I do not remember the old couple—Bugs and Boots—who lived next door to us when I was four or five but I have the stories that I dictated to them. My mother says they delighted in my after-school visits, wherein we would sit on the front porch of their tiny house and I would weave words into fantastic tales about unicorns, witches, flying, magic. Story was everywhere for me then, in the crape myrtle buds I pinched into bloom before their time because I was sure Thumbalina lived inside. Magic was in inventions made: a magnifying glass made from a coathanger and series of swinging magnification lenses found as the "prize" in a series of McDonald's happy meals. I remember thinking that it was just marvelous that make believe could manifest into the world, that words could compel people to do things, or feel a certain way. Bugs and Boots saw a spark and wanted to be a part of its cultivation and until I could write as fast as they could, they would be my scribes because to let go the stories was to withhold joy, and to not tell them, an impossibility. Columbus and Pinzon meet the native, civilize the native and her myths through the technology of writing.

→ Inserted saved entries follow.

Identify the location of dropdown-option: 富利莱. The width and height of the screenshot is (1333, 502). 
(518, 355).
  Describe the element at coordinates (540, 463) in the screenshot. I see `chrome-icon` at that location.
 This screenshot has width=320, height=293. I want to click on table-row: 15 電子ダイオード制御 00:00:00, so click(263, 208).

Later, when I was eight or nine, I entered a Mother’s Day letter-writing contest at my school, and I won. The prize was publication of the letter in the local newspaper. I worked on this letter for weeks, crafting, retooling, starting over, throwing away, uncrumpling discarded pages, rescuing individual words and transcribing them with great delicacy like one of Darwin’s darling beetles.

When I first saw my name in print, I was overcome. There I was. A real girl. Ink made me so. It had also made my words so. Staring at the printed letter, I felt the weight of words, the heaviness of over-sentimentality. How words could gush and ooze, how language could muddle the point. An overwrought sentence could be as dangerous as smallpox to one’s intention to tell the truth.

Later, after reading and writing scripts, dabbling in song and poetry, after I found Carver and Krakauer and Dickens, after fiction gave way to nonfiction, I found myself at an interview for a Rotary scholarship. If I won the scholarship, I could study Writing in England for a whole year. Sitting at the head of the interview table, facing one dozen tight-jawed, button-down administrator-types, I shook for fear that language would mutiny.

"Final question", the committee chair said,"Why writing?" He paused. “You are competing with chemists and mathematicians and social activists. As a Rotary Scholar, we’re investing in someone who we believe can change the world. We expect you, quite literally, if you’re chosen, to make the world a better place in which to live. How will you do this through writing?”

I do not remember exactly what I said, but I remember feeling convicted. Whatever I said, I must have said it with sincerity because I won that scholarship. I did not know that I was practicing the ancient craft of rhetoric, or that I would become a rhetorician. I only knew that there was nothing behind language and that words could move and construct the world, sometimes a better world. And that if I had a choice, that's what I'd do.